Depois da estreia do trailer fãs questionam se O Rei Leão deveria ser considerado um Live-Action.

Semana passada a Disney liberou para todos um trailer-teaser do live-action de O Rei Leão. O trailer deixou muitos fãs da história de Simba saudosos, emocionados e encantados com todo o trabalho, carinho e respeito que Jon Favreau mostrou no trailer.


Mas aos poucos começaram a surgir pela internet questionamentos se o novo longa da franquia deveria ser considerado um Live-Action.


Jon, o diretor do Live-Action ainda não se posicionou sobre os questionamentos, que não foram muitos deles, mas devido há muitos conhecidos meus me questionar, resolvi me posicionar sobre isso.


Primeiro, vamos do princípio básico do que seria um Live-Action. Mesmo que seja um termo muito conhecido na atualidade. Um Live-Action é uma produção com atores reais de uma animação ou livro/HQ/Manga.


Com isso em mente, vamos então ao nosso ponto. O Rei Leão é um live-action ou não?

Em minha percepção, sim! O filme é um live-action, só que foi realizado de forma computadorizada.
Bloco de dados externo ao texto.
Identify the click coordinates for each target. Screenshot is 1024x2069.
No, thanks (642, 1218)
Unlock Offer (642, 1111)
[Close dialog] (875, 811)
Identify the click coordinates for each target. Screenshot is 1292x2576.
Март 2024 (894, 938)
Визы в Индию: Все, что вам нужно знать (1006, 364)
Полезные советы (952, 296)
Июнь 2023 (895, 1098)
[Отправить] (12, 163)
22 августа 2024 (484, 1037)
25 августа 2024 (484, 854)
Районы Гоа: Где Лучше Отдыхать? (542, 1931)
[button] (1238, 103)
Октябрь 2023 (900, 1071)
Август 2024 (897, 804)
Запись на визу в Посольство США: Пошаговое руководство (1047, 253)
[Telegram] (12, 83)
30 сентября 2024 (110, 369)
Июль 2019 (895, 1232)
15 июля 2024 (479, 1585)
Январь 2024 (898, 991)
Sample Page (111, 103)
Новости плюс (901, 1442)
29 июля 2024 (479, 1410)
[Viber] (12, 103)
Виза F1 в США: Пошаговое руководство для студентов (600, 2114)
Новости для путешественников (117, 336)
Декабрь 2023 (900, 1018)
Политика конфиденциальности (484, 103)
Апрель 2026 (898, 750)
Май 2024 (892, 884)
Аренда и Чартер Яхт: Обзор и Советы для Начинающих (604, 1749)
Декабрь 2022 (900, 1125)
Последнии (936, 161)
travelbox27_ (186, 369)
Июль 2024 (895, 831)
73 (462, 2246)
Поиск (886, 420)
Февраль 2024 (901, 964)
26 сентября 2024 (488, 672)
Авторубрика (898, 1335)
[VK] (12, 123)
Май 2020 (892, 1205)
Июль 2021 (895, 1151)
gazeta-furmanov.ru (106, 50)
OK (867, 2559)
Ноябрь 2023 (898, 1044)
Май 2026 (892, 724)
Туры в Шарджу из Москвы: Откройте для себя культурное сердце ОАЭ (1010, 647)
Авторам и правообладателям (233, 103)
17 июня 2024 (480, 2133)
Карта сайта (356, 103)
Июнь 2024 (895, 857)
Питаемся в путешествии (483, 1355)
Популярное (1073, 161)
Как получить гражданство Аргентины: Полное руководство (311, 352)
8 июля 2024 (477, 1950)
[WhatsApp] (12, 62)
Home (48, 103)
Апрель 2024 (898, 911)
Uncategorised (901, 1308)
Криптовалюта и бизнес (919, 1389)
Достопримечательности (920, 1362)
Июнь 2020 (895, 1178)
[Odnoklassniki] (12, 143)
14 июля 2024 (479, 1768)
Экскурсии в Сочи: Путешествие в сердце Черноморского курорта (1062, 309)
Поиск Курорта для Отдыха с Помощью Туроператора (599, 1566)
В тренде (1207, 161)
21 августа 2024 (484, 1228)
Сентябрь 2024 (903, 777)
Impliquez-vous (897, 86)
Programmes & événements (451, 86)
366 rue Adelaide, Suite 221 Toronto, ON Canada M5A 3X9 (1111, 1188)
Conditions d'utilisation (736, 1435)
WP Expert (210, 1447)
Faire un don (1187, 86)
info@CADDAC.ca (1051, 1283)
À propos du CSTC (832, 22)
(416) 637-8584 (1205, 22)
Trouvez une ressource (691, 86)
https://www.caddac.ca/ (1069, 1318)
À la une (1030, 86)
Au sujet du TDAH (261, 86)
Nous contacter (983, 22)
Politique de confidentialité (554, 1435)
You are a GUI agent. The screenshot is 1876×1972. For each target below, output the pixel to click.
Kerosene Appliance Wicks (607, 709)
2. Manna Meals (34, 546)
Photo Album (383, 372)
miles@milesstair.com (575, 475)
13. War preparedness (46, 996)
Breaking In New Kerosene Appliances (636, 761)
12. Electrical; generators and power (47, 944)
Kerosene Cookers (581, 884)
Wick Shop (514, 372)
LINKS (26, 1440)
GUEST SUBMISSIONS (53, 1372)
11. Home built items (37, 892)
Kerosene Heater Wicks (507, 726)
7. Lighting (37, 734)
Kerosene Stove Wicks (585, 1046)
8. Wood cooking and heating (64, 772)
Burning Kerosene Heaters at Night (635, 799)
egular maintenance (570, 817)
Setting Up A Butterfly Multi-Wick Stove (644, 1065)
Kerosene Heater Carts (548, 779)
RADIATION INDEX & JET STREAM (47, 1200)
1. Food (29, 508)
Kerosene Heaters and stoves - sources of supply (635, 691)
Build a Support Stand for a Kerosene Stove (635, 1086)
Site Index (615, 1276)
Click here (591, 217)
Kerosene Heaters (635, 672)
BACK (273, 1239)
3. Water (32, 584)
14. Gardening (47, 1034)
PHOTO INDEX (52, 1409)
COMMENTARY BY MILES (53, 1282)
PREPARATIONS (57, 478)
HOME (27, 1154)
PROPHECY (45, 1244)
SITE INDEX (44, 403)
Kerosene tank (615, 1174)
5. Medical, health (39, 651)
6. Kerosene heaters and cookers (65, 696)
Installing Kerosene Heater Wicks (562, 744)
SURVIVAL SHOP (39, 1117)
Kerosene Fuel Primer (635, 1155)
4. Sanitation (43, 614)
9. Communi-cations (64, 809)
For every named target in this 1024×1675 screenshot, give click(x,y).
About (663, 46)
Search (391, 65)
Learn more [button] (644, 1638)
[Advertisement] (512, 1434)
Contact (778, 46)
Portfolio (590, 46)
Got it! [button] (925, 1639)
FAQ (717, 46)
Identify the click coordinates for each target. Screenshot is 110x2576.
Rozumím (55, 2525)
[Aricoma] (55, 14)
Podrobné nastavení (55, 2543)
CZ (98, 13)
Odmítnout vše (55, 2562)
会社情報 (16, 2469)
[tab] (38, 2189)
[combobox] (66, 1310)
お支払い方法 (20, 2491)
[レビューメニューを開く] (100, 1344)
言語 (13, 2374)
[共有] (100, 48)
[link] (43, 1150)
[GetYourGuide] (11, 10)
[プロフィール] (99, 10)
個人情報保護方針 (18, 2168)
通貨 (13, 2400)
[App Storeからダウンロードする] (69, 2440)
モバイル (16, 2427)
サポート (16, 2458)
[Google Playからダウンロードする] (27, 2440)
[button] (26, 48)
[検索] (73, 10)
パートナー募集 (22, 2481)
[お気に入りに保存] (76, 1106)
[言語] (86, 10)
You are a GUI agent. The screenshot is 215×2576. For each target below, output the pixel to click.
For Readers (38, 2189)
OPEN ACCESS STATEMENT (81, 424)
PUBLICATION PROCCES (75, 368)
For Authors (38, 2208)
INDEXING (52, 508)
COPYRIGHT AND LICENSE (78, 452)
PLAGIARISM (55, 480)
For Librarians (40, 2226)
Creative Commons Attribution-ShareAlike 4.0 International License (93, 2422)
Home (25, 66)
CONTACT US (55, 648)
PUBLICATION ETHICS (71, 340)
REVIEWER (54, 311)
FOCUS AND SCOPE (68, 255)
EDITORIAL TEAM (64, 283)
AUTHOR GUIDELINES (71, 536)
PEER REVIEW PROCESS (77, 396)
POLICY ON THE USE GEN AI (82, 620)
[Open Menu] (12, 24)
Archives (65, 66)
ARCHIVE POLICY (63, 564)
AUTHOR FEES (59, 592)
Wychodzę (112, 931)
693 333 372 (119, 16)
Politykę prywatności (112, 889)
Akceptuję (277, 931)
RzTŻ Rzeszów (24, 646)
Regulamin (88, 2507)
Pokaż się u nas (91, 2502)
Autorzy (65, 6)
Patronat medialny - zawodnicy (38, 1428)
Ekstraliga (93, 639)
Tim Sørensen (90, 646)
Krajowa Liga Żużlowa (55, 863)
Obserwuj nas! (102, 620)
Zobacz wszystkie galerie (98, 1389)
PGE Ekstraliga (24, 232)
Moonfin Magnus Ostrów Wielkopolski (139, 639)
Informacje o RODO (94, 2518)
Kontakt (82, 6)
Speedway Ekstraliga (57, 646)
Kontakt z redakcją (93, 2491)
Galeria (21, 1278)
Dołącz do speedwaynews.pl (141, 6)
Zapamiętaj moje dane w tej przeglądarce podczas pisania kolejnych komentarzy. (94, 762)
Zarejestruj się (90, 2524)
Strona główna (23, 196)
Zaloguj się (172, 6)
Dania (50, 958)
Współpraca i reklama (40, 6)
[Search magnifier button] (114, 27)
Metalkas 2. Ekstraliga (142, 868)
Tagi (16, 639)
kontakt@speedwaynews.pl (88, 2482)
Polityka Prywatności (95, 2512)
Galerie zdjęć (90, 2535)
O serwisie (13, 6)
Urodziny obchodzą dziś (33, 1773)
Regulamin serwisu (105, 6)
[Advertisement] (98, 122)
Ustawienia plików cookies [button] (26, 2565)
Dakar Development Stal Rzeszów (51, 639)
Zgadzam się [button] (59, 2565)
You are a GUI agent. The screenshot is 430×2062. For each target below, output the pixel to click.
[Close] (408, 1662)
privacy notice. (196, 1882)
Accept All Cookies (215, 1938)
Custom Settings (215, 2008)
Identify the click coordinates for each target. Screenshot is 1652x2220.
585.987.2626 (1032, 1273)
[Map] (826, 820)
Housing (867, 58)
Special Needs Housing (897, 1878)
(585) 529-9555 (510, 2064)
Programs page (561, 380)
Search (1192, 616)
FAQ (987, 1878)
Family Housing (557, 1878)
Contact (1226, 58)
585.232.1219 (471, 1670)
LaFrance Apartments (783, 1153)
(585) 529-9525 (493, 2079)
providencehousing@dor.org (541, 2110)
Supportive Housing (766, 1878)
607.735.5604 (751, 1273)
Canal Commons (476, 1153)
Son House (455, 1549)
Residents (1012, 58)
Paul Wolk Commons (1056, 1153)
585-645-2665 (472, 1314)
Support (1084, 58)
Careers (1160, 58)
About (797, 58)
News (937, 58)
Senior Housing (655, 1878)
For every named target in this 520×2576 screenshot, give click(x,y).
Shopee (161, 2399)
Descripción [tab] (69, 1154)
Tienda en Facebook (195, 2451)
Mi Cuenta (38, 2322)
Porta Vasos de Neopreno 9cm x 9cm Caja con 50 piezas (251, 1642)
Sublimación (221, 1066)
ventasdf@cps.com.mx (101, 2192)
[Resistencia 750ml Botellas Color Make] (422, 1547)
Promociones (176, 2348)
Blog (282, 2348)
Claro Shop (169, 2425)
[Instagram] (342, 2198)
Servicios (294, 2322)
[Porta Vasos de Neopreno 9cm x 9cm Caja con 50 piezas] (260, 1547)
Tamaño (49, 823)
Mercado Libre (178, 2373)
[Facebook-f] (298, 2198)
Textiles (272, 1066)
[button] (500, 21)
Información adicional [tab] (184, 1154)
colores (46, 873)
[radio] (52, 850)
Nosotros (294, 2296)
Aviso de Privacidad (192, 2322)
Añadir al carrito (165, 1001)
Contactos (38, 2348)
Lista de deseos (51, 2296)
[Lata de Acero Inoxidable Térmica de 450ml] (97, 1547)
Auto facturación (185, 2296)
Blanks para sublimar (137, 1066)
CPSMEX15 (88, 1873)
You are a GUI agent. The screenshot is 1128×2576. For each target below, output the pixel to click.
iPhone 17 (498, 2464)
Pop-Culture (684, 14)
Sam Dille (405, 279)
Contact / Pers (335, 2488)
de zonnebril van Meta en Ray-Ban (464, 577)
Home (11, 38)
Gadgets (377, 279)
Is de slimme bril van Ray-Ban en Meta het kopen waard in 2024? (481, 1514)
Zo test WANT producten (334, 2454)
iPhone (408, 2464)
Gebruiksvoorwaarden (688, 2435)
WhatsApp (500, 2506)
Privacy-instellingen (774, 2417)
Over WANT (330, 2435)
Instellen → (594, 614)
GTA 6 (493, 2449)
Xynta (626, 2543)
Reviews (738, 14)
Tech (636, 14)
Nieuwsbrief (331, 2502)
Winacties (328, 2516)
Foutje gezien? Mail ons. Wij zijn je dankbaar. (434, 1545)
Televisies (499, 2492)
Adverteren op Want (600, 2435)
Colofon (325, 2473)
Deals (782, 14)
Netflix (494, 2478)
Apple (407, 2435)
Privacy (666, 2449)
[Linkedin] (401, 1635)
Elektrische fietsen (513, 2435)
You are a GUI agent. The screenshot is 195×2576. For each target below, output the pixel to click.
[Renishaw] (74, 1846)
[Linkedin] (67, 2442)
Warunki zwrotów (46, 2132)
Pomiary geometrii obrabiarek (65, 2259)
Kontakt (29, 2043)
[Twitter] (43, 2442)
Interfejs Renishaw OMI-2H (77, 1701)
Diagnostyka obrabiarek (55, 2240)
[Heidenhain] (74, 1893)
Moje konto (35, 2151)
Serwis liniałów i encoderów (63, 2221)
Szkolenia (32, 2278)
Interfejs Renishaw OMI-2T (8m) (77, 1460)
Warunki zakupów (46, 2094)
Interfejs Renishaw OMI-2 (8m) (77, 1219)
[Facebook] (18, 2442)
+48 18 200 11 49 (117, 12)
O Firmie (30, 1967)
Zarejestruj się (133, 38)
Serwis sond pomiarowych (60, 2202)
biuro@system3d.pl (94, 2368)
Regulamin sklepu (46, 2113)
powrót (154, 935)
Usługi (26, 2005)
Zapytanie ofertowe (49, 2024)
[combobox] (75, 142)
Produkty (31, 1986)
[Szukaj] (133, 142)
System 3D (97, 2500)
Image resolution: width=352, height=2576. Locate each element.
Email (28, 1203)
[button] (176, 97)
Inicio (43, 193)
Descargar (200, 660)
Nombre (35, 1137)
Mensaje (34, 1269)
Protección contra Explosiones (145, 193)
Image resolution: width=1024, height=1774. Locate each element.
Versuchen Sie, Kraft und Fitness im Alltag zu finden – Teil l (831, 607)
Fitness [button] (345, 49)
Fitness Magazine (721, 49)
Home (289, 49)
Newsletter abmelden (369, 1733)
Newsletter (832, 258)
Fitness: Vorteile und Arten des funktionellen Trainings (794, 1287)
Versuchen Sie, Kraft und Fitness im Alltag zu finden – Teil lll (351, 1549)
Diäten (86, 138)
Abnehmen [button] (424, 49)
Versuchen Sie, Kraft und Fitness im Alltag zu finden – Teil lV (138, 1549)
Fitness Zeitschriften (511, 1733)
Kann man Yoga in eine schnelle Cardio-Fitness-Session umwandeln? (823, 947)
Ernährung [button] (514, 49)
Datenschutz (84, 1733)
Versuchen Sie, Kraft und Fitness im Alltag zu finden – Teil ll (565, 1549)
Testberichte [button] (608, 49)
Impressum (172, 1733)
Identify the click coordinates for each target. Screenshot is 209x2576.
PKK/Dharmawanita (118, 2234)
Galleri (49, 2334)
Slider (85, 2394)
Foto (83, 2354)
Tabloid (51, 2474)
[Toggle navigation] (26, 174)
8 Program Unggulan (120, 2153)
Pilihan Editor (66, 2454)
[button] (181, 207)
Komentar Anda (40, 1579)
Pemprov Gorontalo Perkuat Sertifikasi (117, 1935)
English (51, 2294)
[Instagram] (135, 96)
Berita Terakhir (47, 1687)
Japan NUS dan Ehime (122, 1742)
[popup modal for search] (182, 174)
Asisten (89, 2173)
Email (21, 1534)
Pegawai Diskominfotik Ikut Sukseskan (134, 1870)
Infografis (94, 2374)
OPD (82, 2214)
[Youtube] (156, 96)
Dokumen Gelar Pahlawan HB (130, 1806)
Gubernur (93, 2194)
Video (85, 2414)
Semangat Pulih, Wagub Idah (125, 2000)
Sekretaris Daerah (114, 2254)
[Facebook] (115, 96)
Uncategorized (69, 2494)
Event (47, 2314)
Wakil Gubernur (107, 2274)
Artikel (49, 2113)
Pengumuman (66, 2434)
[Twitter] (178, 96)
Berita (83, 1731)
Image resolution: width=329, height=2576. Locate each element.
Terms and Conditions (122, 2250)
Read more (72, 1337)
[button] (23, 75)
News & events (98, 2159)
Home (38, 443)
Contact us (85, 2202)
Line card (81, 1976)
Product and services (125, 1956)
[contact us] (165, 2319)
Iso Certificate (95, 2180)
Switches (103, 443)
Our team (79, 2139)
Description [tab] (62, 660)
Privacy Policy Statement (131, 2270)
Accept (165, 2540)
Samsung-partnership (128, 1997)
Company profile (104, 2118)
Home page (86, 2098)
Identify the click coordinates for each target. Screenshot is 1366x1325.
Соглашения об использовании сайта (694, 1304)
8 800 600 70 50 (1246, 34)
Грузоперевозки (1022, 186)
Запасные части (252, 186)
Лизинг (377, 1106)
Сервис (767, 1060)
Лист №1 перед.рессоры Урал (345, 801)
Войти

Afinal, no caso de um filme, que a produção lida inteiramente com inúmeros animais selvagens e com as atuais leis de proteção aos animais, não era viável levar ao Set milhares de animais no qual não teriam controle de suas ações.


Mas, filmar e registrar comportamentos dos animais necessários para o filme e criar seus comportamentos e ações de forma computadorizada em um ambiente real e sem mais tratos a esses animais, ainda deixa o longa na categoria live-action.


Se não, filmes que colocam grande parte cenas por efeitos especiais e até personagens completos junto com atores reais também não deveriam ser considerados live-action.


Devemos mudar um pouco nossa forma de pensar sobre certos tipos de conceitos na atualidade, digo isso, porque a tecnologia avançou tanto que nos permite criar de forma perfeita todos os traços descritos em um livro, manga ou animação.


Com isso, o conceito Live-Action deve ser repensado e evoluir junto com essa tecnologia e nós temos que ser mais abertos para essas mudanças e evoluir em conjunto. Afinal, quem fica parado acaba perdendo a graça da vida, e a constante evolução faz parte do ciclo da vida!